This life-saving technology isn't on many passenger trains, but it should be

Amtrak AcelaAPAmtrak’s Acela is equipped with CEM technology.

An Amtrak train headed for New York derailed this week in Philadelphia — killing seven people and injuring more than 200.

Various reports indicate that excessive speed likely contributed to the derailment.

Unfortunately, according to Reuters, an advanced technology called Positive Train Control (PTC) that’s designed to prevent high-speed derailments and train-to-train collisions, was not in operation on the Northeast Corridor line at the time of the crash.

Using satellites, PTC technology has the ability warn those in control of the train. If there’s no response, the tech can automatically slow down or even stop trains that are moving too fast — or approaching a dangerous area at too high a speed.

According to the Federal Railroad Administration, PTC technology is expected to be installed on roughly 70,000 miles of track in the US.

The US government has mandated that railroads adopt the technology by year’s end. But federal officials told Reuters that Amtrak has not completed the installation of the PTC tech, and that the system is not yet operational.

So what happens if PTC is fails or isn’t available?

Fortunately for train passengers, there’s another technology that could diminish the force of a future crash.

It’s found on a limited number of passenger lines in the US. It features train cars with “crumple zones,” similar to what’s found in cars, and is part of a suite of technologies known as “crash energy management” (CEM).

Other forms of CEM technology include advanced couplings mechanisms, shock absorbers, and bumpers.

The crumple zones work by absorbing or redistributing a significant portion of the crash energy before it reaches the passengers.

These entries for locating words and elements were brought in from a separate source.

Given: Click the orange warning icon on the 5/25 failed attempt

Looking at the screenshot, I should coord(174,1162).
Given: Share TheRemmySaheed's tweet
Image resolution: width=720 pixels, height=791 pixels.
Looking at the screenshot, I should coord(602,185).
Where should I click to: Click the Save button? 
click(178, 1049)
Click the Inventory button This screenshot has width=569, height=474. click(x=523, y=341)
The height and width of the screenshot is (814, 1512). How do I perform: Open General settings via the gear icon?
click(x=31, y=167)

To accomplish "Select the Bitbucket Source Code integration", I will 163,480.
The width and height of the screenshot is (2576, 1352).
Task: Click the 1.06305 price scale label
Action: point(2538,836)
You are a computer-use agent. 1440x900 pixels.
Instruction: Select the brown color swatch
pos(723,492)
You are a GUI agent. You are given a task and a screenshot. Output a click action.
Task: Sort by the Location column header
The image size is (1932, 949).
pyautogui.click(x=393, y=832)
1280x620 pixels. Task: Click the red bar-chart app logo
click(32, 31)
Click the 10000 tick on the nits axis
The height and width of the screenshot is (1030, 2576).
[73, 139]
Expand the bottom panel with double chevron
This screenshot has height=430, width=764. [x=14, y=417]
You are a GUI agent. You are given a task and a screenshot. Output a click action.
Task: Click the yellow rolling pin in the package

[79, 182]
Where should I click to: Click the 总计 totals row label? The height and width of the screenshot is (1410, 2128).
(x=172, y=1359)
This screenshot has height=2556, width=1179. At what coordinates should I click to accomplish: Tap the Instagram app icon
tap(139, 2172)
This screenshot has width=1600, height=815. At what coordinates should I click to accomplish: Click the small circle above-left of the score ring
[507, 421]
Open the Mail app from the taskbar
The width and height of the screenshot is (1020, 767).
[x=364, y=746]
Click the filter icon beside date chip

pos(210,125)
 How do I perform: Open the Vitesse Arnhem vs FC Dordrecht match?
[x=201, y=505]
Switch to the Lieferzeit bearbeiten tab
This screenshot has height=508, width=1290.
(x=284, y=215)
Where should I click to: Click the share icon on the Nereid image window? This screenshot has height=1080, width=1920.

Although, this sort of tech is most commonly associated with automobiles, it has proven itself to be effective in trains.

Earlier this year, a CEM equipped Metrolink train crashed into an abandoned truck near Oxnard, California. The incident caused several of the cars to violently derail, sending 30 people to the hospital. But, no one died. In the aftermath, Metrolink officials told the AP that the crash would have been much worse without the CEM technology.

In fact, crash research conducted by the Federal Railroad Administration shows that trains equipped with CEM crush zone technology can “improve crash worthiness significantly.”

So why isn’t this life-saving technology more commonly used?

The critical issue is money.

Incorporating CEM technology isn’t as simple as installing aftermarket accessories to an existing train. Rather, such features must be integrated into the basic design.

This means operators would have to put money into new equipment — a move that anyone with millions invested in existing technology might hesitate to make.

According to the AP, CEM technology is currently in use by Amtrak in its Acela high speed trains, as well as certain trains in service in Texas.

However, based on the media reports of the this week’s Philadelphia derailment, it doesn’t look like the train cars involved were equipped with CEM. Images of the passenger compartments suggest that the derailed train was made up of Amtrak’s Amfleet cars, which date to the 1970s.

Business Insider has reached out to Amtrak for confirmation and will update this post when we’ve received word.